Records excerpted from a collection:
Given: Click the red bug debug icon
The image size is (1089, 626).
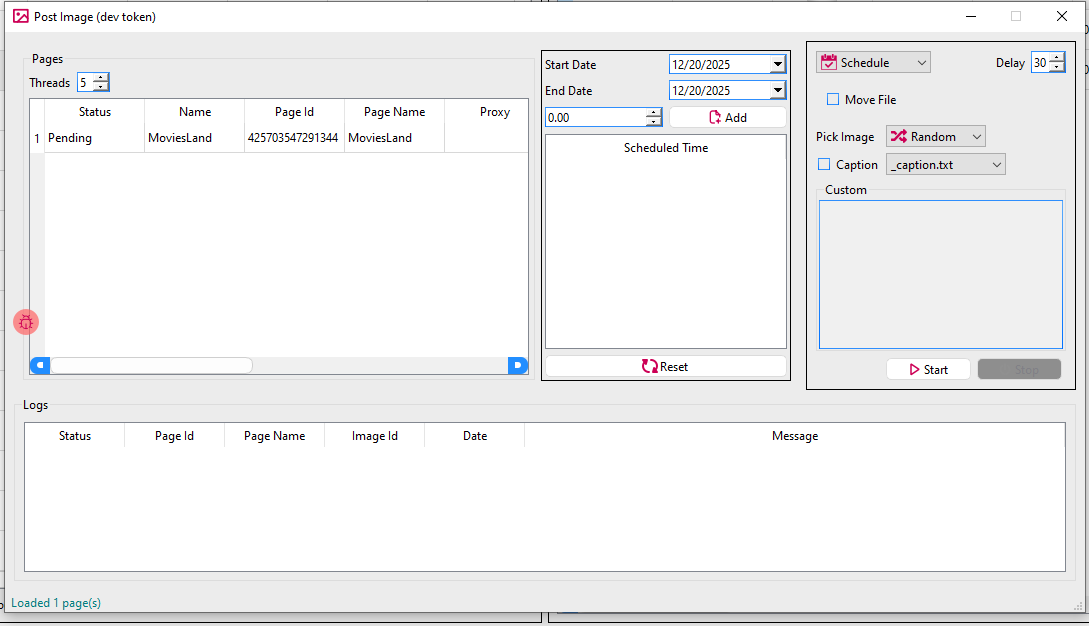Looking at the screenshot, I should click(x=26, y=322).
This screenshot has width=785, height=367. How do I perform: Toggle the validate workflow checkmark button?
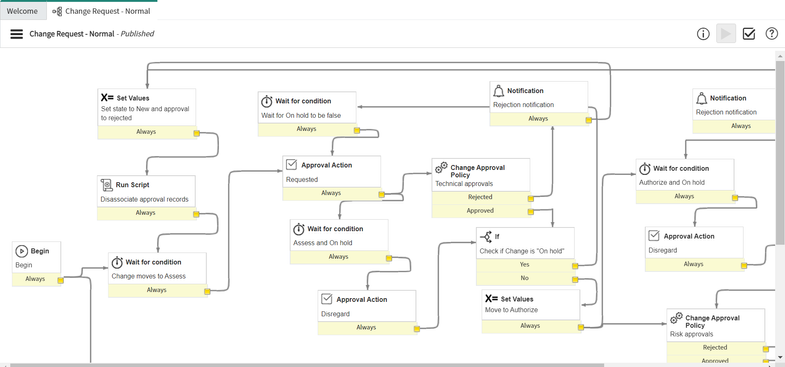click(748, 34)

> [DESCRIPTION OF THE TASK]: Verbatim repetition of the entries is required, excluding any pictures.

> [RESULT FOR THIS EXERCISE]:
Given: Click the red bug debug icon
The image size is (1089, 626).
Looking at the screenshot, I should click(x=26, y=322).
This screenshot has width=785, height=367. How do I perform: Toggle the validate workflow checkmark button?
click(748, 34)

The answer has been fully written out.